Their paper on dark knowledge includes two main parts.

  • Model compression: transfer the language learned from the ensemble models into a single smaller model to reduce test computation.
  • Specialist Networks: training models specialized on a confusable subset of the classes to reduce the time to train an ensemble.

Let’s compress the cumbersome models.

The principal idea is that once the cumbersome model has been trained, we can use a different kind of training called ‘distillation’ to transfer the knowledge to a single smaller model. The same idea has been introduced by Caruana in 2006 while he used a different way of transferring the knowledge, which Hinton shows is a special case of distillation.

To put it in another way, for each data point, we have a predicted distribution using the bigger ensemble network. We will train the smaller network using the output distribution as “soft targets” instead of the true labels. In this way, we can train the small model to generalize in the same way as the large model.

Before training the small model, Hinton increases the entropy of the posteriors and get a much softer distribution by using a transform that “raises the temperature”. A higher temperature will produce a softer probability distribution over classes.

The result on MNIST is surprisingly good, even when they tried omitting some digit. When they omitted all examples of the digit 3 during the transfer training, the distilled net gets 98.6% of the test 3s correct even though 3 is a mythical digit it has never seen.

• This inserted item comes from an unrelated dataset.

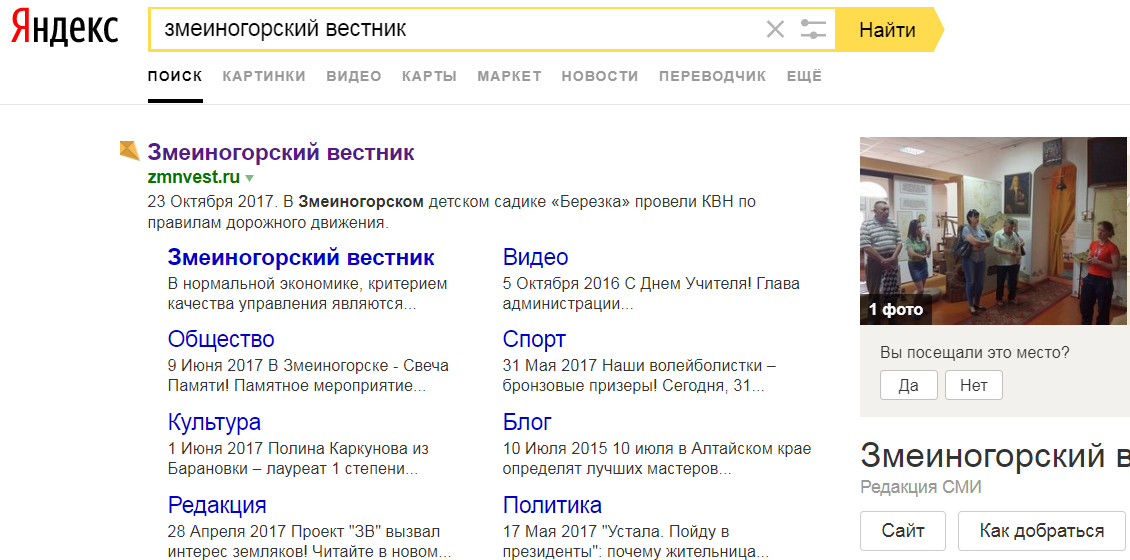Open the main Змеиногорский вестник result title

pos(281,153)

Train Specialist to Disambiguate

Another question is that sometimes the computation required at training time is also excessive, so how can we make an ensemble mine knowledge more efficiently. Hinton’s answer is to encourage each “specialist” to focus on resolving different confusions.

The specialist estimates two things: whether the image is in my special subset and what the relative probabilities of the classes in the special subset are. For example, in ImageNet, we can make one “specialist” to see examples in mushrooms while another focuses on sports cars.

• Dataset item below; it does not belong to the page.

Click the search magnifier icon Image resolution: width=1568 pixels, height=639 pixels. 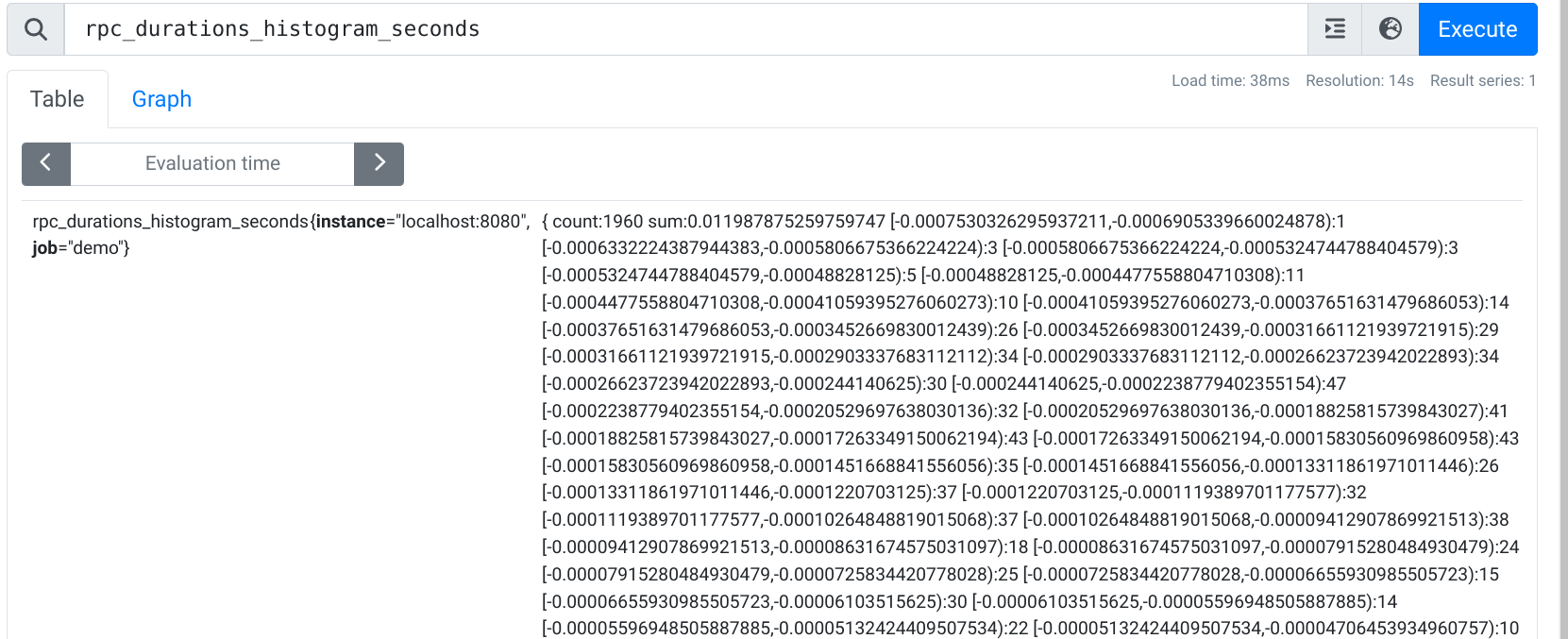[34, 28]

More technical details can be found on their paper and slides, which has this example – see slides for details.

Experiment on MNIST

Vanilla backprop in a 784 -> 800 -> 800 -> 10 net with rectified linear hidden units gives 146 test errors.

Training a 784 -> 1200 -> 1200 -> 10 net using dropout and weight constraints and jittering the input, eventually gets 67 errors.

It turns out, that much of this improvement can be transferred to a much smaller neural net. Using both the soft targets obtained from the big net and the hard targets, you get 74 errors in the 784 -> 800 -> 800 -> 10 net.

The transfer training uses the same training set but with no dropout and no jitter

It is just vanilla backprop (with added soft targets).

The soft targets contain almost all the knowledge.

The big net learns a similarity metric for the training digits even though this isn’t the objective function for learning.